_Excerpted data:_
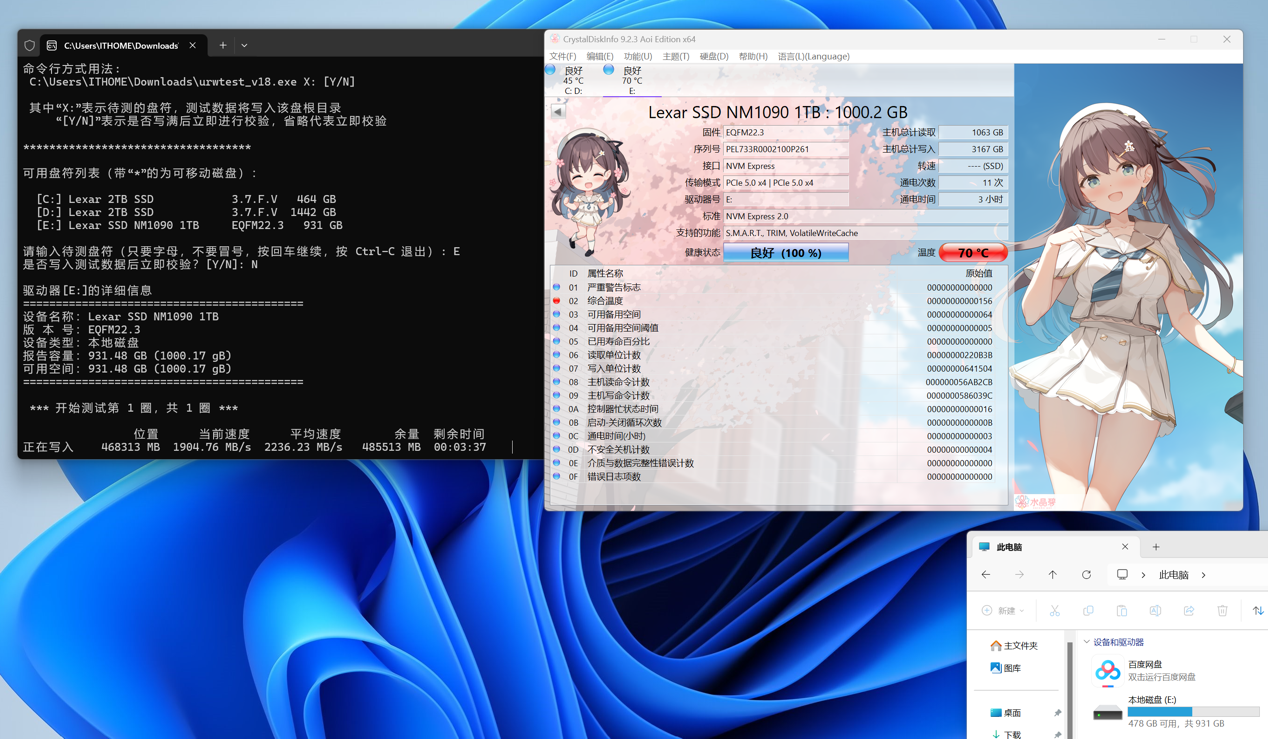Open the 百度网盘 cloud drive icon
This screenshot has width=1268, height=739.
[1107, 671]
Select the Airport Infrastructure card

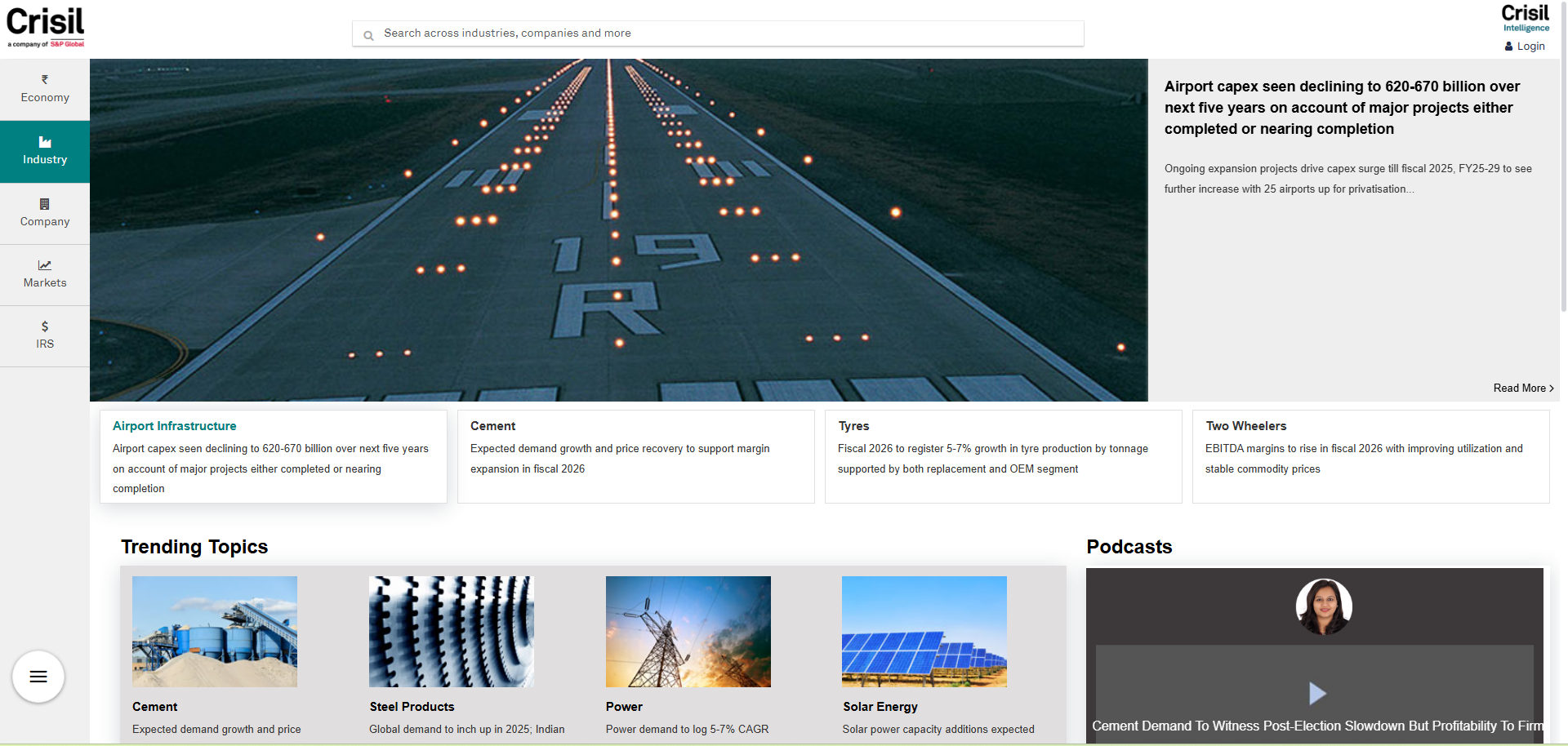[273, 456]
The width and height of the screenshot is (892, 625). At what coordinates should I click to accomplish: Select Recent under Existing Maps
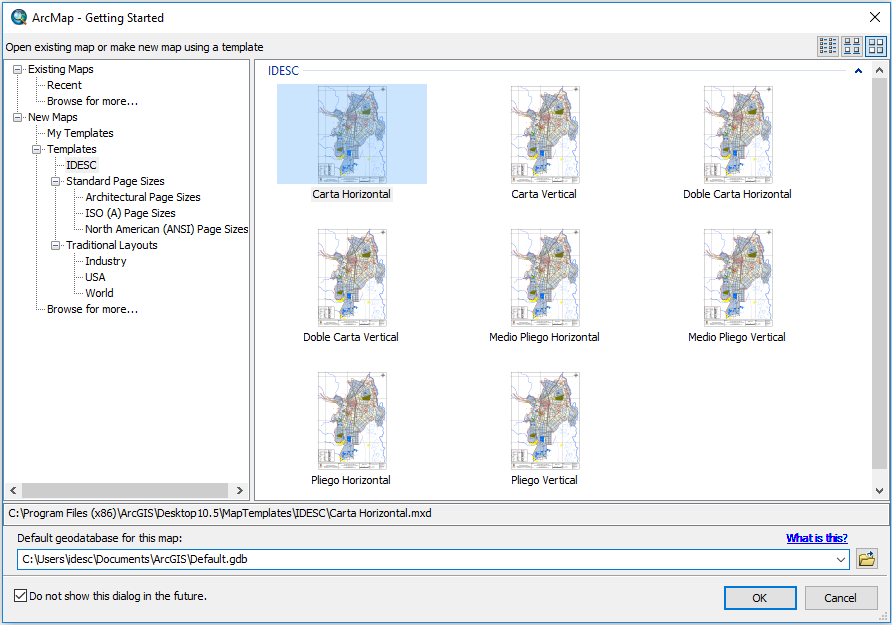point(64,84)
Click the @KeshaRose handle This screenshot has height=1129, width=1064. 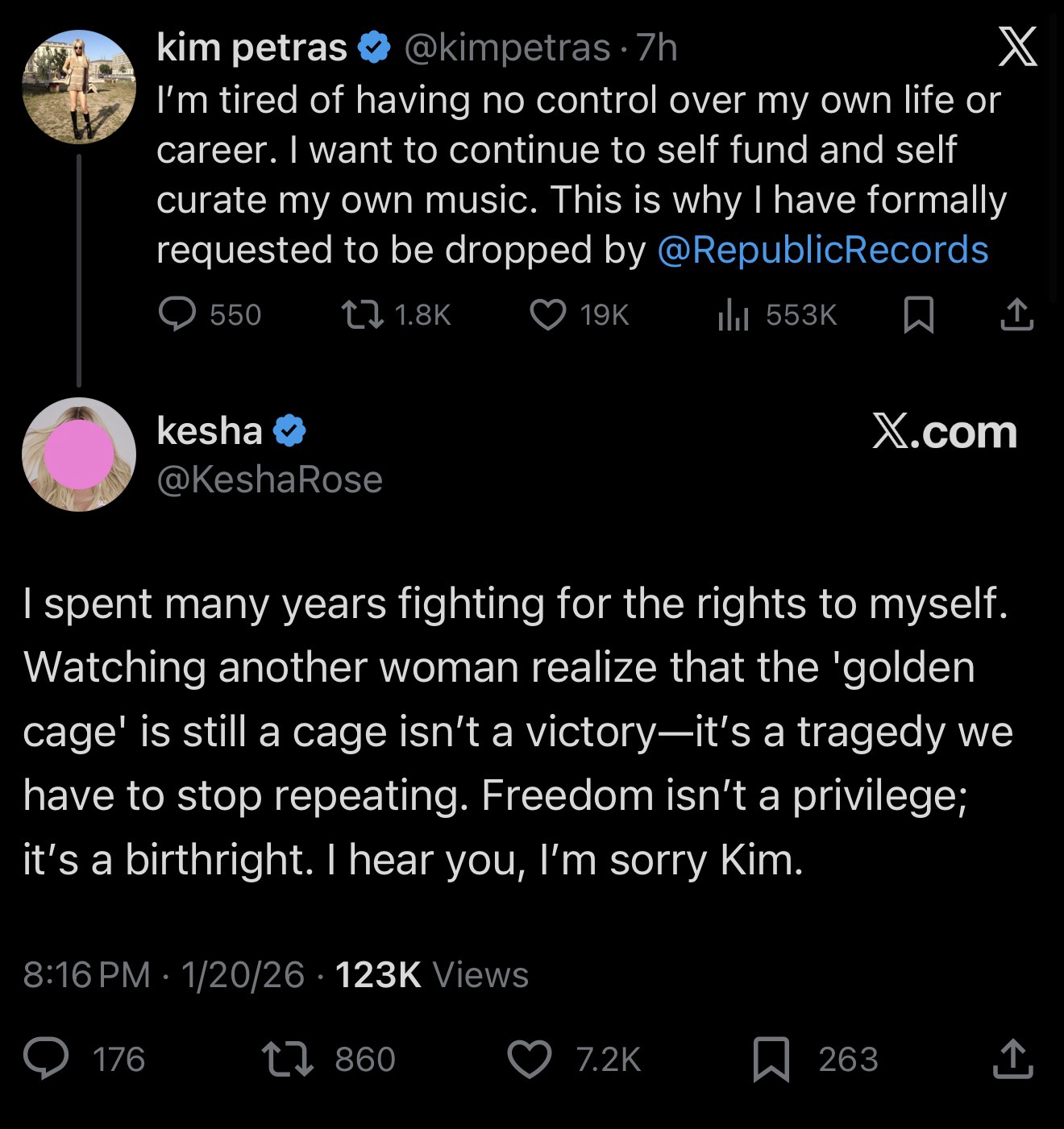point(269,479)
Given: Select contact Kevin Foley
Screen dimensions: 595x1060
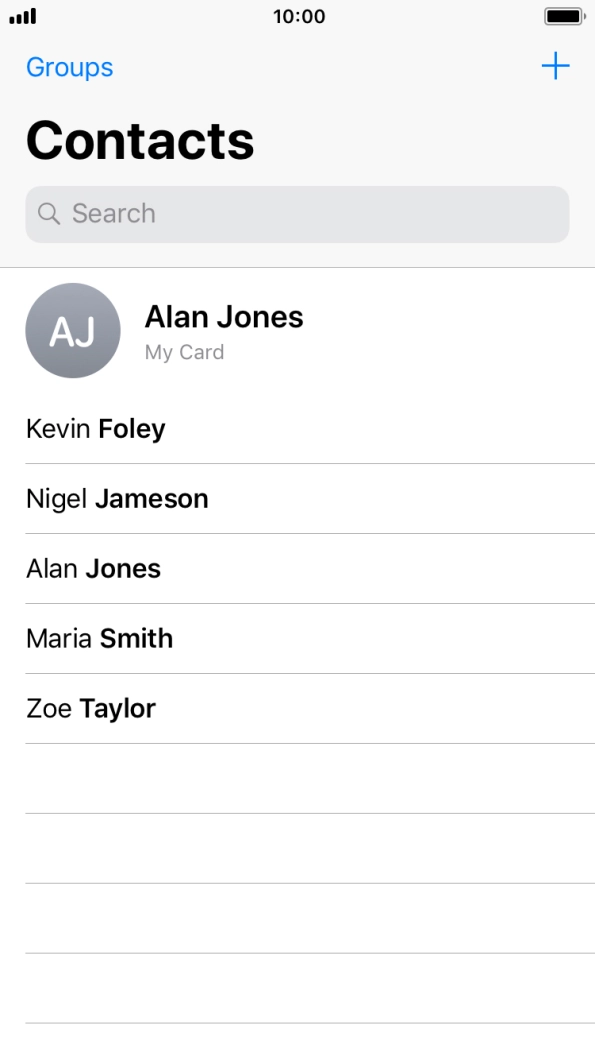Looking at the screenshot, I should tap(95, 428).
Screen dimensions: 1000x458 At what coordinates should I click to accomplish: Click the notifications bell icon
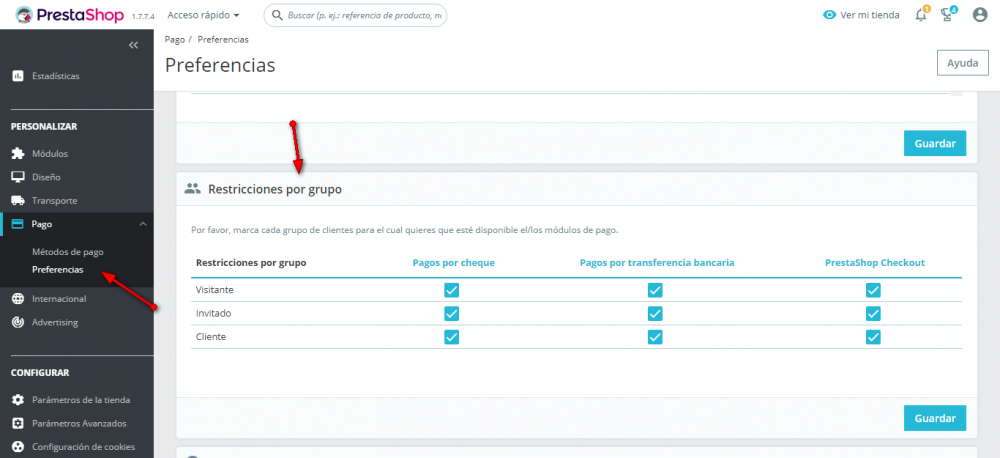(921, 15)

_What the task asks:_ Transcribe exactly the lines from the one containing "Given: Select contact Kevin Foley" through the last line of the records above, and nothing else. Leave out the pictures.

_Exercise solution:_
Given: Select contact Kevin Foley
Screen dimensions: 595x1060
Looking at the screenshot, I should tap(95, 428).
Screen dimensions: 1000x458 At what coordinates should I click to accomplish: Click the notifications bell icon
(921, 15)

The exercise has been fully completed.